***** Supplied records

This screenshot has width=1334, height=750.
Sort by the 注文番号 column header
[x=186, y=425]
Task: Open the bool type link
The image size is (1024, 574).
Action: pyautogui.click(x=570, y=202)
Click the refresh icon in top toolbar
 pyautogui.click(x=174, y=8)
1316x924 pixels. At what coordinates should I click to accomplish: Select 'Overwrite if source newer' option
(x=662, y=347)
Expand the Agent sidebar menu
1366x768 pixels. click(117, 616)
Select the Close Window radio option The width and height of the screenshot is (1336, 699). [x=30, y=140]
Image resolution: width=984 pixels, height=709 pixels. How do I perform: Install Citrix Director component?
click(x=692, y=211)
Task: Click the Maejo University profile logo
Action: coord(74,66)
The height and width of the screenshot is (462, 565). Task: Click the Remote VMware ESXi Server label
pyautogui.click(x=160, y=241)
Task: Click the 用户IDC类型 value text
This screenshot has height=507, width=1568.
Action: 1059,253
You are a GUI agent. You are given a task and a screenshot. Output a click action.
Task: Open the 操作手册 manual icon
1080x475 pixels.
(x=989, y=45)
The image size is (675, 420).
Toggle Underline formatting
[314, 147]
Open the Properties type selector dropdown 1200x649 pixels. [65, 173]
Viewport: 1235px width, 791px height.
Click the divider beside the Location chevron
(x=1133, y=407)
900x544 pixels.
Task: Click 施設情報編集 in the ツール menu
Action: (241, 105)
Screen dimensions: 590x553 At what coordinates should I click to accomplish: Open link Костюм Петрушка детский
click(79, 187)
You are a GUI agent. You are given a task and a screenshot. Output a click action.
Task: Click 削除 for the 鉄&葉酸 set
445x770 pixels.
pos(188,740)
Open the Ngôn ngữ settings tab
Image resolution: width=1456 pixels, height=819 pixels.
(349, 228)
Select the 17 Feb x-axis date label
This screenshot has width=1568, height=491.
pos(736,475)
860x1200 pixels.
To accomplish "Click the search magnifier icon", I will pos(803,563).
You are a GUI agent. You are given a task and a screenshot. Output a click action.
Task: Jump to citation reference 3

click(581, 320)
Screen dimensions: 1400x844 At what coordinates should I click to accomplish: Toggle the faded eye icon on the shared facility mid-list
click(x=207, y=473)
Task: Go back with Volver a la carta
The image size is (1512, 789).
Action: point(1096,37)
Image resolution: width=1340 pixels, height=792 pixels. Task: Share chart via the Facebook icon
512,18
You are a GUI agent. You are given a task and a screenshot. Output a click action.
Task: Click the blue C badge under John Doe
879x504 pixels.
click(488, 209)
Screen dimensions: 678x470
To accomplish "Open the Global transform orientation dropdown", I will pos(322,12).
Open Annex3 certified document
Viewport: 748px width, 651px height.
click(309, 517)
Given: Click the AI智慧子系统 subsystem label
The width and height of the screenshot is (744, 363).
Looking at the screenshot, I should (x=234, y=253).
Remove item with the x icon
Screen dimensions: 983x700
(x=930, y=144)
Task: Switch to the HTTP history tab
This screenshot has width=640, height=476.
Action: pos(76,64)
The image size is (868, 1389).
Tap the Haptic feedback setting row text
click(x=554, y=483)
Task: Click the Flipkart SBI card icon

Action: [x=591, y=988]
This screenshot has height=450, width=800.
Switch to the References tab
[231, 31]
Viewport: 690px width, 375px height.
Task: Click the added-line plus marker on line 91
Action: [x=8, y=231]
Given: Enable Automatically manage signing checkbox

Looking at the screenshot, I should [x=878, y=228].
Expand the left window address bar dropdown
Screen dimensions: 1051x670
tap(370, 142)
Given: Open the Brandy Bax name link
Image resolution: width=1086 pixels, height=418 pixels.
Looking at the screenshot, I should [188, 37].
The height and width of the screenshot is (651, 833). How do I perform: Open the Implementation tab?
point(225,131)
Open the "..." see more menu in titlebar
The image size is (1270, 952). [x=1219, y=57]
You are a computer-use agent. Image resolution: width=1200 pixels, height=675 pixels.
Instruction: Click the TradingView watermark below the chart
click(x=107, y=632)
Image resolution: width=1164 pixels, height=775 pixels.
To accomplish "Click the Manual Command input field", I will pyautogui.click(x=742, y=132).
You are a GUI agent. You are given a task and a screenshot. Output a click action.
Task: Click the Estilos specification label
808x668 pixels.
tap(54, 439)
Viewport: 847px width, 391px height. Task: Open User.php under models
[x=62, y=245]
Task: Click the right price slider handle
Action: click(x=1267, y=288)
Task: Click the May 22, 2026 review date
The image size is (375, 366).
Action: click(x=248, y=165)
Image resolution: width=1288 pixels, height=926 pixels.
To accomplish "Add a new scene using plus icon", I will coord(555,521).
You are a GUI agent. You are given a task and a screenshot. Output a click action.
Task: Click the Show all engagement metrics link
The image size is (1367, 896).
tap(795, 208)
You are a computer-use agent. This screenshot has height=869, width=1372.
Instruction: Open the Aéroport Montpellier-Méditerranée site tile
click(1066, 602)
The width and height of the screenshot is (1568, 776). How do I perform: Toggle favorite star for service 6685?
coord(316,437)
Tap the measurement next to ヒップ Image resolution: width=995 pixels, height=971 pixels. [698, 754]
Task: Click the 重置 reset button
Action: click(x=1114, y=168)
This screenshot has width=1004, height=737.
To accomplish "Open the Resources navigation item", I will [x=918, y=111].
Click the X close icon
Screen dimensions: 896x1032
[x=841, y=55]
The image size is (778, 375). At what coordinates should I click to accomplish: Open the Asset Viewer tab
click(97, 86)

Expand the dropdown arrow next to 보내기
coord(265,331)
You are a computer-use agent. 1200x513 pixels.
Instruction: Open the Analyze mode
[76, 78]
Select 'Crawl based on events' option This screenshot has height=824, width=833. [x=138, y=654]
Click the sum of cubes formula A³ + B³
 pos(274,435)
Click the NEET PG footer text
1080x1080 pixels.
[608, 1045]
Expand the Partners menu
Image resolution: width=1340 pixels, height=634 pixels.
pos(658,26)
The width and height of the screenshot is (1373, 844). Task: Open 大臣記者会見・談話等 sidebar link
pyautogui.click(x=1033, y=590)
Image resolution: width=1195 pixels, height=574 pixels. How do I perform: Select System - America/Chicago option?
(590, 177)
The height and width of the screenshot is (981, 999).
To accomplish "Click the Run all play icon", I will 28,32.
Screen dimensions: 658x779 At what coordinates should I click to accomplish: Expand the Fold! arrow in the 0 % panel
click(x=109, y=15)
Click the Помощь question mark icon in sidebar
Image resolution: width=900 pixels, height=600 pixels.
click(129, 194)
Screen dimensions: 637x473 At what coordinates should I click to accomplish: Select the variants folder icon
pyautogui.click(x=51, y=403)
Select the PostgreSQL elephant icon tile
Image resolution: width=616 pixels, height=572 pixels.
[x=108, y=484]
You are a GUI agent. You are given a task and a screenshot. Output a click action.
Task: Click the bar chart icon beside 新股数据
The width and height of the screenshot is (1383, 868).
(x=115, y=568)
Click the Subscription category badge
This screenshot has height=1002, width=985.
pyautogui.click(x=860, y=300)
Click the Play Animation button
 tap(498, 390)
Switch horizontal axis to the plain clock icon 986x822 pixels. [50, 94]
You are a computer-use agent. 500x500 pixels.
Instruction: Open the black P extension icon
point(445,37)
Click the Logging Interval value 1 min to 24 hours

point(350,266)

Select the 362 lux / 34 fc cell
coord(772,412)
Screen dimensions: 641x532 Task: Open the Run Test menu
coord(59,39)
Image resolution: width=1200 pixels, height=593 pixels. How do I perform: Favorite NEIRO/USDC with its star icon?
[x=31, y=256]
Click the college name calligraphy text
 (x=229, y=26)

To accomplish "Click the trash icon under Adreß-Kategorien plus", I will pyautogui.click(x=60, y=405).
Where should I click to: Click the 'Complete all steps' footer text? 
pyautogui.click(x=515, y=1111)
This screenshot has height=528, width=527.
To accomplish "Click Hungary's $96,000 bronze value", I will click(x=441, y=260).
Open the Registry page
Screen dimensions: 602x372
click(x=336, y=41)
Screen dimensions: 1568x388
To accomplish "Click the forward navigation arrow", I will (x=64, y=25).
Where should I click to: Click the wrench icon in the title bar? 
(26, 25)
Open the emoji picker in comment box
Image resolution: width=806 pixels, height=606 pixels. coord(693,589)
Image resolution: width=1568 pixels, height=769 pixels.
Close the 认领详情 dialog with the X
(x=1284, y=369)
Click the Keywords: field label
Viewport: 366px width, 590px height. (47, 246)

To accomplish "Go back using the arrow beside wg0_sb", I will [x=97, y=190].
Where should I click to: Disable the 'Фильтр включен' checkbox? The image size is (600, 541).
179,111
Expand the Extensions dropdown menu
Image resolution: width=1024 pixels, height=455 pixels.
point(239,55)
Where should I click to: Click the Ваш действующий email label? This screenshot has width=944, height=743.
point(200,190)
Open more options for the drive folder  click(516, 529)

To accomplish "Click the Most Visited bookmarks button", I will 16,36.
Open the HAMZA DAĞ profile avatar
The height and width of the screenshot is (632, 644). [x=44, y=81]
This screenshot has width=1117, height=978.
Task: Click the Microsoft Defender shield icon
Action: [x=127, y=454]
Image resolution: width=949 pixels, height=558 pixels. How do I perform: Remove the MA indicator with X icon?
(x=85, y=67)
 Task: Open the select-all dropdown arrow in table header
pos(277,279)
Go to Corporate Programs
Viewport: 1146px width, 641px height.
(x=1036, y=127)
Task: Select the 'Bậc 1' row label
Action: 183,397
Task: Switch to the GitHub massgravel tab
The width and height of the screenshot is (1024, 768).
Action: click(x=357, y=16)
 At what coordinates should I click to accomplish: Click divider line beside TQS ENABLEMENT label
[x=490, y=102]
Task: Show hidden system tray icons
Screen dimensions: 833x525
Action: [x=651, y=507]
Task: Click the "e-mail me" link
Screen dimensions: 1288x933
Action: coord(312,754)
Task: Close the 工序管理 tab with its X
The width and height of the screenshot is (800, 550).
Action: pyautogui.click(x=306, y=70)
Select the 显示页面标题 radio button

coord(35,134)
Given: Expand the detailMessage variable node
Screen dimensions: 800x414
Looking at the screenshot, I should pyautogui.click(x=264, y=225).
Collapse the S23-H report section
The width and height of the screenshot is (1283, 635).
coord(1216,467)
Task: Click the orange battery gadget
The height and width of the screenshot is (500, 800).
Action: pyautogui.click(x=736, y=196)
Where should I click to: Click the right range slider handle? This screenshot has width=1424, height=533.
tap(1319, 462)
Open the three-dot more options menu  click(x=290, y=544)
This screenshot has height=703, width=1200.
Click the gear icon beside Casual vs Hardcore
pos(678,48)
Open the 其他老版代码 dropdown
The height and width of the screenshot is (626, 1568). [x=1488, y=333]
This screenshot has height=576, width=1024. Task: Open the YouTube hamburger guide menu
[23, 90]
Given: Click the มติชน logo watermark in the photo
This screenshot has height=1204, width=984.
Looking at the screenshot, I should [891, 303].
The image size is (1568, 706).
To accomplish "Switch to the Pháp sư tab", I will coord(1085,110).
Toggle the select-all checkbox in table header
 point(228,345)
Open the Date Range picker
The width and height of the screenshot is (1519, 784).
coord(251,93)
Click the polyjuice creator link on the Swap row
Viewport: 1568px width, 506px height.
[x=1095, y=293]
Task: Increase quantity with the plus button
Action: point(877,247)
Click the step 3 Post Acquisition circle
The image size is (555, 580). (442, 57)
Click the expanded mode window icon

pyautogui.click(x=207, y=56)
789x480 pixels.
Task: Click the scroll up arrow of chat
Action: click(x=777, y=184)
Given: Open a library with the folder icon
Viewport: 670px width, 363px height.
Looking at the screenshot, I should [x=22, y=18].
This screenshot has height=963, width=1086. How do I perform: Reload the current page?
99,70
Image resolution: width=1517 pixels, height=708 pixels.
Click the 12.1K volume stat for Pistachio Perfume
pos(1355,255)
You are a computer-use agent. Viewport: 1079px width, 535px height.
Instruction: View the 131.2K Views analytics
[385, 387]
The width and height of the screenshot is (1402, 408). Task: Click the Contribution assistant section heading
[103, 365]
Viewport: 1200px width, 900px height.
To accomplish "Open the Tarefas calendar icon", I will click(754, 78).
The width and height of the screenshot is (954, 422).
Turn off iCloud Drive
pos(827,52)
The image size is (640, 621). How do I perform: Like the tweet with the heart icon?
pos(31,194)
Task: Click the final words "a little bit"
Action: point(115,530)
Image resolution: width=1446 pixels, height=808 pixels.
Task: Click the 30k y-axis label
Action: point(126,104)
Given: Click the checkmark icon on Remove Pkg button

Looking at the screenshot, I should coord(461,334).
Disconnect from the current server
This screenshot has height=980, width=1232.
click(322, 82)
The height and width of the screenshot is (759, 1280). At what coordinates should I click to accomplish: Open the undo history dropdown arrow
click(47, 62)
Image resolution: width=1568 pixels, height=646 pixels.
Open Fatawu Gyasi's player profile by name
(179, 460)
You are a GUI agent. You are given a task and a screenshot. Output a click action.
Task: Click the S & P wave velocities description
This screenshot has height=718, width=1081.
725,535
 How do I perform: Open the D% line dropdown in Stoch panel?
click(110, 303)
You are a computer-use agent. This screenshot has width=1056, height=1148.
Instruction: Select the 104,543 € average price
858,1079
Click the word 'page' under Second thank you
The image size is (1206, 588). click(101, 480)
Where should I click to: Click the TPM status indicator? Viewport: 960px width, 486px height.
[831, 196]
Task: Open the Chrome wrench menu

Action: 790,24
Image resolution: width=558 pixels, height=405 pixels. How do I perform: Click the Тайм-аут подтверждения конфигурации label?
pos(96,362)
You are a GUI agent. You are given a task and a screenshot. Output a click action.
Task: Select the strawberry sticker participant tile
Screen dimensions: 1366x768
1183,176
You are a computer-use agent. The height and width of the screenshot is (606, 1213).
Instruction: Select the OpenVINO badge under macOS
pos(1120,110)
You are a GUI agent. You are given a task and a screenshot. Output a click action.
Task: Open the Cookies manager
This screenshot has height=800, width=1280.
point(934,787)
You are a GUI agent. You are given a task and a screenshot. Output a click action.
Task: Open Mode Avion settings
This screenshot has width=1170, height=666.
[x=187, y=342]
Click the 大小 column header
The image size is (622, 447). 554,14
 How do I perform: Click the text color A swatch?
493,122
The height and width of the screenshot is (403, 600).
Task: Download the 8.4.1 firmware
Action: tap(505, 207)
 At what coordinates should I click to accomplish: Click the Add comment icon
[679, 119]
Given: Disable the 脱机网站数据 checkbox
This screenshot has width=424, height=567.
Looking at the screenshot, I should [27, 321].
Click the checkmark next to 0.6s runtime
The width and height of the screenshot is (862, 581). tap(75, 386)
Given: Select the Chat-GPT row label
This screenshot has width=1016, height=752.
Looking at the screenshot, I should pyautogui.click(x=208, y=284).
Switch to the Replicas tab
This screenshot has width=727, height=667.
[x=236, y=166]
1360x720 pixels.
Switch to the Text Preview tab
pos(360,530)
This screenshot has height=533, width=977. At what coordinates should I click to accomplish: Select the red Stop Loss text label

**********

Work to complete: Only those lines of the entries above that run from the line containing "Viewport: 1235px width, 791px height." to the line containing "860x1200 pixels.", both included, should be transcribed exactly.

Answer to this exercise:
Viewport: 1235px width, 791px height.
Click the divider beside the Location chevron
(x=1133, y=407)
900x544 pixels.
Task: Click 施設情報編集 in the ツール menu
Action: (241, 105)
Screen dimensions: 590x553 At what coordinates should I click to accomplish: Open link Костюм Петрушка детский
click(79, 187)
You are a GUI agent. You are given a task and a screenshot. Output a click action.
Task: Click 削除 for the 鉄&葉酸 set
445x770 pixels.
pos(188,740)
Open the Ngôn ngữ settings tab
Image resolution: width=1456 pixels, height=819 pixels.
(349, 228)
Select the 17 Feb x-axis date label
This screenshot has width=1568, height=491.
pos(736,475)
860x1200 pixels.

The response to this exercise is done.